Similarly, ‘The Cyclist’ (1913) by Russian painter Natalia Goncharova shows a man on a bicycle as Russian words for ‘hat’, ‘silk’ and ‘thread’ are seen on the billboards behind him. The painting breaks down the speed of the vehicle via its two-dimensional format, as the side-view of the bicycle and the man is visually multiplied to portray the relationship between movement and time, second by second, within the painting’s composition.

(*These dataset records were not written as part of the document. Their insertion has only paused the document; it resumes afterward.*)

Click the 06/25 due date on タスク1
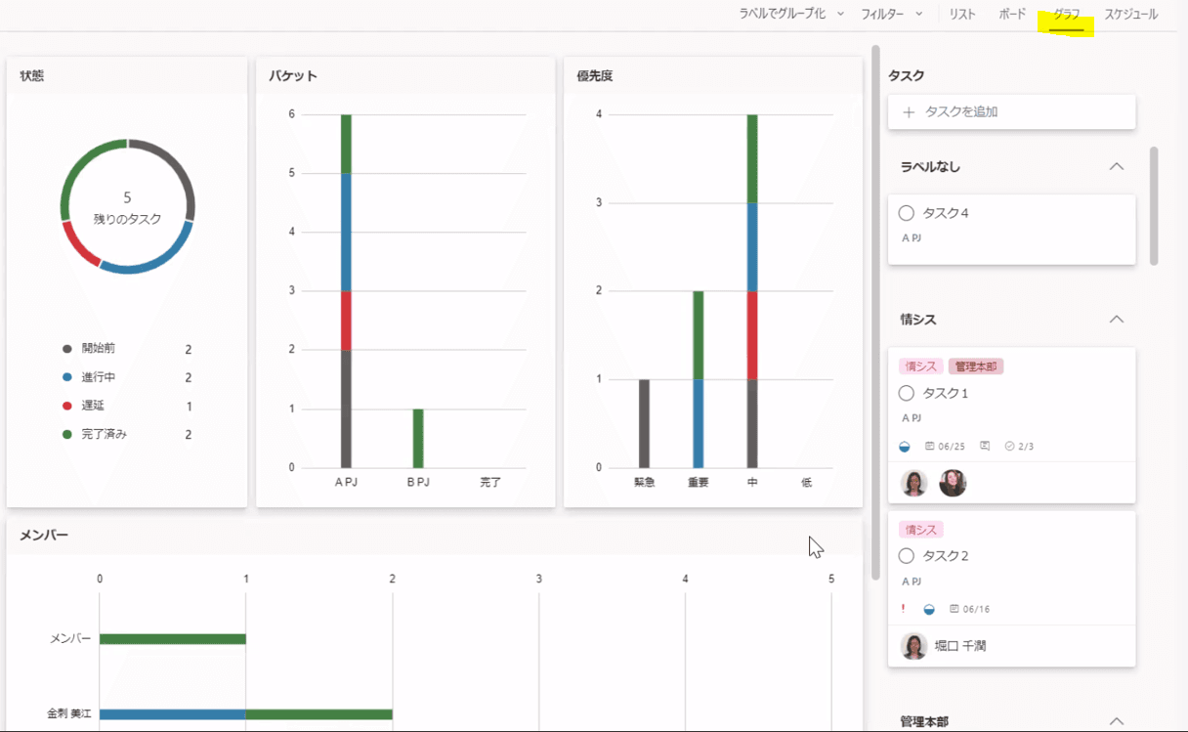The width and height of the screenshot is (1188, 732). coord(945,447)
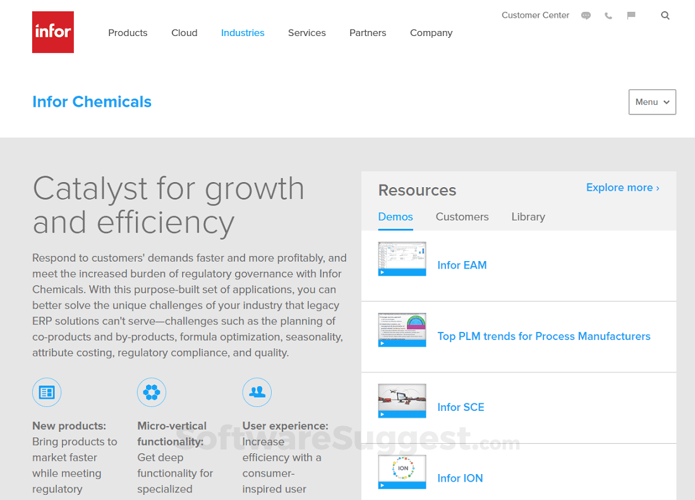Click the Micro-vertical functionality hexagon icon
695x500 pixels.
coord(151,392)
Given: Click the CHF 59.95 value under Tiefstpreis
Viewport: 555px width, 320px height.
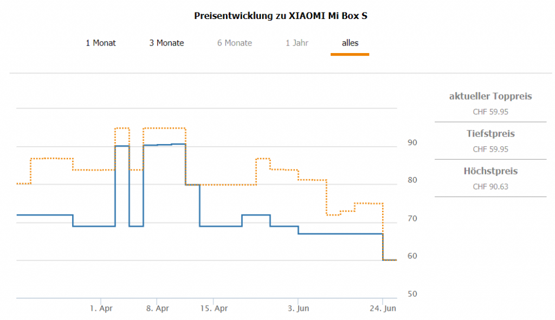Looking at the screenshot, I should [491, 149].
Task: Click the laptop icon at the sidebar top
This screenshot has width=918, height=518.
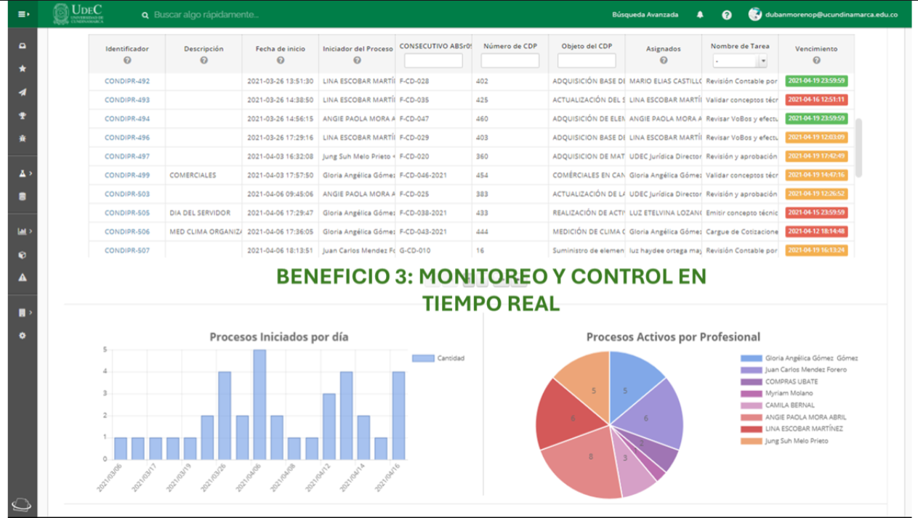Action: click(23, 46)
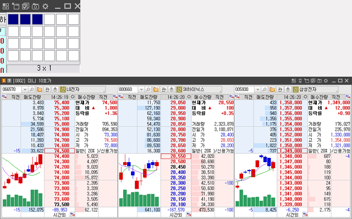Click the question mark help icon in the title bar

pos(9,81)

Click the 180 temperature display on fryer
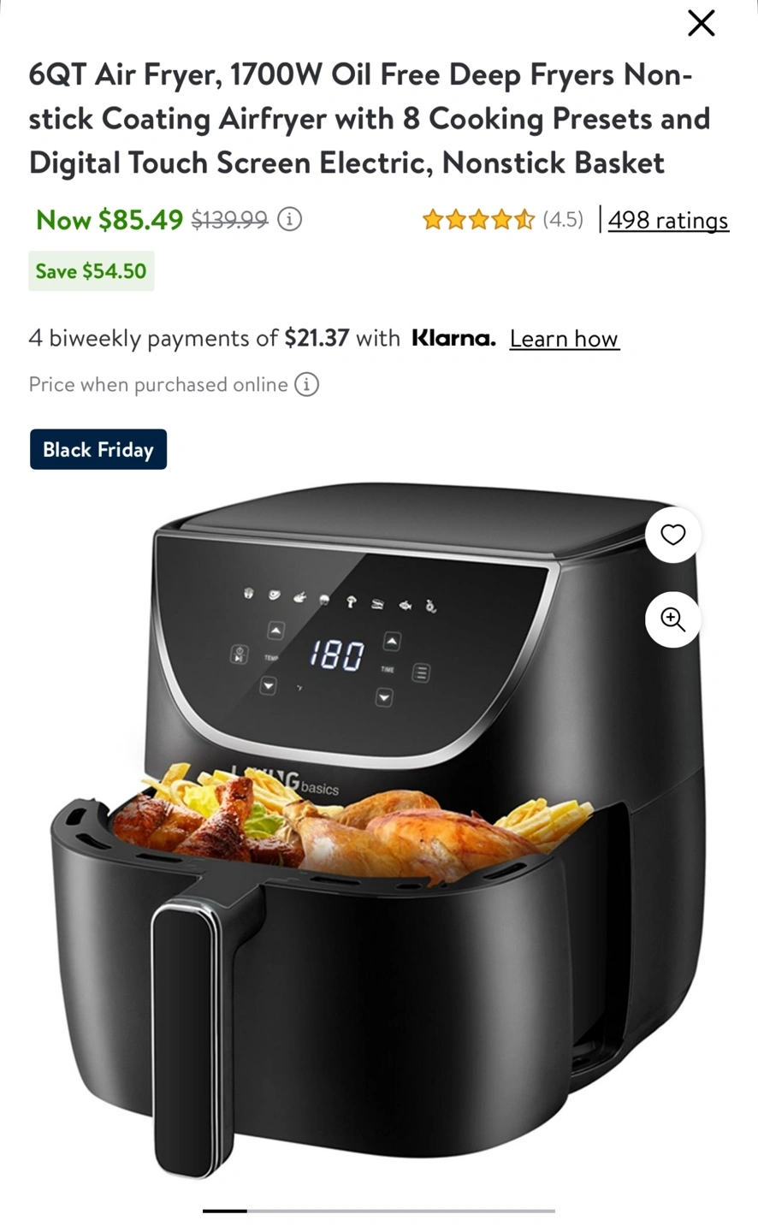click(x=337, y=655)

The Last Drop, Judith Leyster
The Last Drop, Judith Leyster

The fascination with time may have been expressed by modern artists but the concept is certainly not new in Western history of art. Symbolically, time is often represented through the concept of vanitas and memento mori in Dutch genre painting of the 16th and 17th centuries. Philosophically, vanitas represented the passing of time and the worthlessness of mundane pleasure, while memento mori brings our attention to the certainty of death. In ‘The Last Drop’ (1639) by Dutch painter Judith Leyster, two inebriated men are shown: the seated young man on the left of the painting drinks from a round flask while his companion stands beside him on the right. A skeleton behind the two men tries to grasp their attention with a skull in its hand. Leyster overlaps vanitas (the cheerful and drunk youth) with memento mori (the skeleton and the skull) to ultimately hint at the unstoppable passage of time that will eventually lead the two men to their deaths.

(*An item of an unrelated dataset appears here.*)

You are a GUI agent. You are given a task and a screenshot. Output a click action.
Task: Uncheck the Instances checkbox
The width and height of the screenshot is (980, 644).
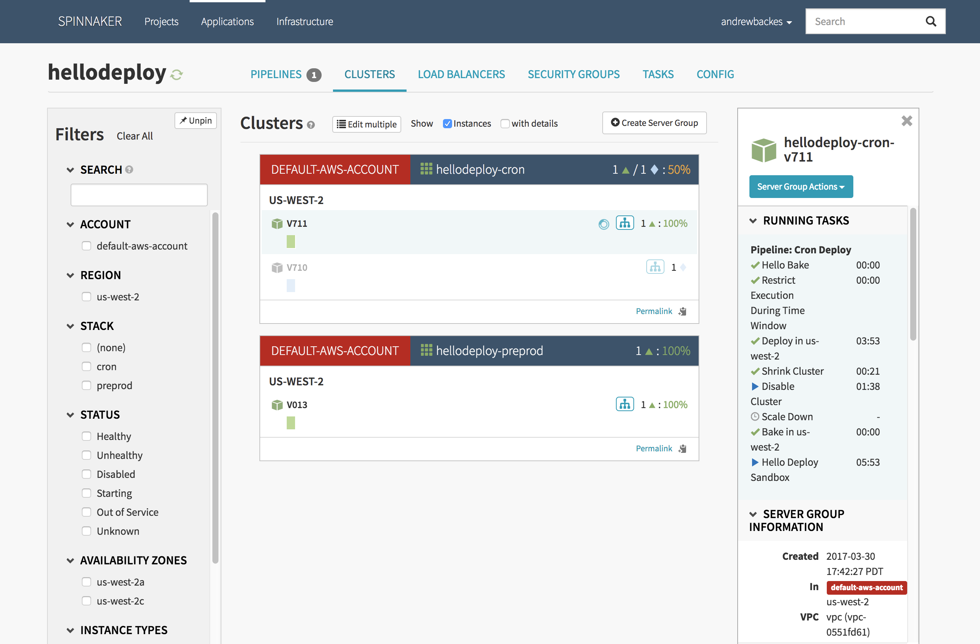(x=447, y=124)
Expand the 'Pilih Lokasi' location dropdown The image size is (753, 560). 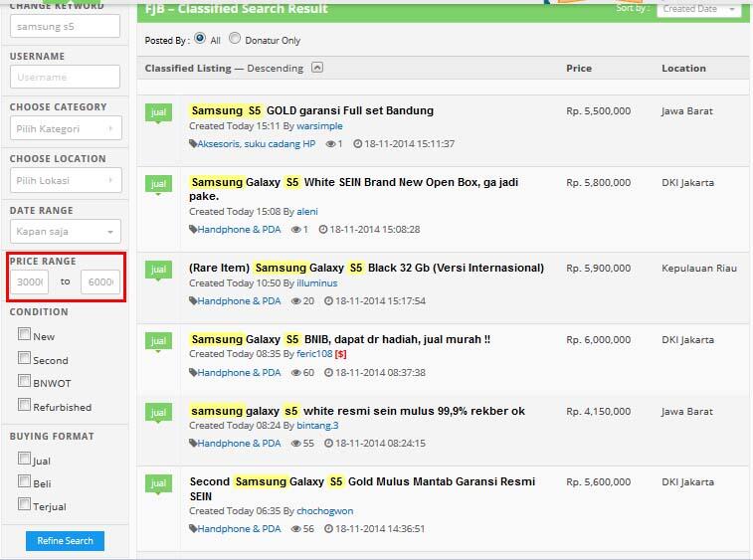coord(66,180)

Gradually, the concept of time expanded beyond skulls and hourglasses in painting, as the art movement of ‘Impressionism’ (late 1800s) focused on how time visually affected the outdoors. ‘Haystacks’ (1890-91), a series of paintings by French painter Claude Monet illustrates a harvested stack of wheat in the open, where the changing light from different times of the day illuminates the landscape with varying colours and aerial atmospheres. Monet also painted landscapes during sunrise and sunsets, as they appeared to his eyes, to illustrate the scenic outdoors as naturally as possible with observable differences during the varying hours of the day.

Time as a concept and reality has captivated many artists throughout the history of art

While eras, concepts, and media differ in the execution of art, one unifying and observable element is an attempt by artists to comprehend how time ages human beings and limits ambition due to the indestructible quality of death. Artists have reflected by merging this reality with the human psyche and functions such as sleep and memory. Surrealism underpinned the field of psychology in the 20th century to understand time through paintings of everyday articles, as experienced by a human being’s ‘unconscious mind.’

The Persistence Of Memory, Salvador Dali
The Persistence Of Memory, Salvador Dali

Works by Spanish painter Salvador Dali often exemplify the relationship of the mind with the passage of time. In his painting ‘The Persistence Of Memory’ (1931), Dali revises the imagery of ticking clocks into ‘melting’ watches, placed in an eerily deserted landscape that also contains a wooden top, a tree branch and mountains in the background. Through this work, Dali symbolically uses the imagery of the watches to refer to the slippage of memory, sleeping and unconscious states of the human mind, and the connection between space and time.

The Russian-French artist Marc Chagall once said, “Time is a river without banks”. In a similar way, the reality of time has been captivated in multifaceted and unlimited ways in art. Spectators will perhaps continue to see further engagement with time as a symbol, a theme, a scientific and/or philosophical concept in art, in time to come.